# Vulnerability CSV → binary converter.
#
# The CSV is read in fixed-size chunks (via iter_csv_as_ndarray) so memory usage is O(chunk)
# regardless of file size. Two write paths exist depending on whether an index file is provided:
#
# No-idx path (idx_file_out=None):
# Each chunk is written directly as raw bytes (chunk.tofile). An optional rolling
# intensity-bin completeness check compares each vulnerability against the previous one
# in O(k) memory (k = number of distinct intensity bins), avoiding the O(V × k) dict
# that would accumulate all vulnerabilities.
#
# Idx path (idx_file_out provided):
# Rows are buffered per vulnerability_id using a partial-vuln buffer. When the
# vulnerability_id changes, all complete vulnerabilities in the chunk are flushed via
# _flush_vuln (field copy → VulnerabilityRow_dtype, optional zlib compress, write, emit
# one index entry). The last group in each chunk may be incomplete and is held in
# partial_chunks until the next chunk arrives. Boundary detection uses a single np.diff
# pass producing start/end slices in one vectorised step.
#
# Validation (unless no_validation=True):
# Streaming vectorised checks run over each chunk and carry scalar state across chunk
# boundaries via (prev_vuln, prev_int, prev_dmg, prob_sum):
# - vulnerability_id non-decreasing (np.diff < 0 check)

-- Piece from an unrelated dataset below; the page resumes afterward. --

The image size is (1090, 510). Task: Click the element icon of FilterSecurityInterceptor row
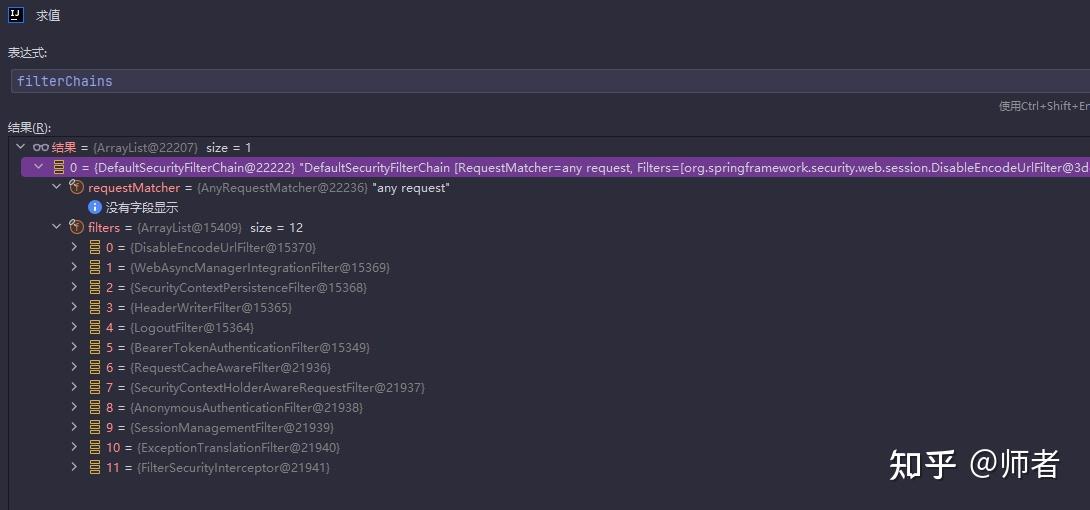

# - damage_bin_id contiguous within each (vulnerability_id, intensity_bin_id) group
# - damage_bin_id starts at 1 for each new group
# - intensity_bin_id contiguous within each vulnerability_id
# - probability sums to 1.0 per group (np.add.reduceat for complete groups)
# The final open group's probability sum is checked after the last chunk.
#
# no_validation=True skips all validation and writes data in whatever order it appears in
# the CSV — the caller is responsible for correct sort order on the idx path.
import zlib
import numpy as np
from oasislmf.pytools.common.data import resolve_file
from oasislmf.pytools.converters.csvtobin.utils.common import iter_csv_as_ndarray
from oasislmf.pytools.converters.data import TOOL_INFO
from oasislmf.pytools.getmodel.manager import VulnerabilityIndex_dtype, VulnerabilityRow_dtype
from oasislmf.utils.exceptions import OasisException
def _validate_chunk(chunk, state, first_chunk, row_offset):
"""Streaming vectorized validation. Returns updated state = (prev_vuln, prev_int, prev_dmg, prob_sum)."""
if len(chunk) == 0:
return state
prev_vuln, prev_int, prev_dmg, prob_sum = state
n = len(chunk)
vuln = chunk['vulnerability_id']
intb = chunk['intensity_bin_id']
dmgb = chunk['damage_bin_id']
prob = chunk['probability']
# --- Row 0: cross-chunk boundary or first row ever ---
if first_chunk:
prob_sum = float(prob[0])
else:
if vuln[0] < prev_vuln:
raise OasisException(
f"Error: Vulnerability IDs {prev_vuln} and {vuln[0]} at row {row_offset} are not in ascending order."
)
new_group = (vuln[0] != prev_vuln) or (intb[0] != prev_int)
if new_group:
if not np.isclose(prob_sum, 1.0, atol=1e-6):
raise OasisException(
f"Error: Probabilities for vulnerability_id {prev_vuln} and intensity_bin_id {prev_int} do not sum to 1. "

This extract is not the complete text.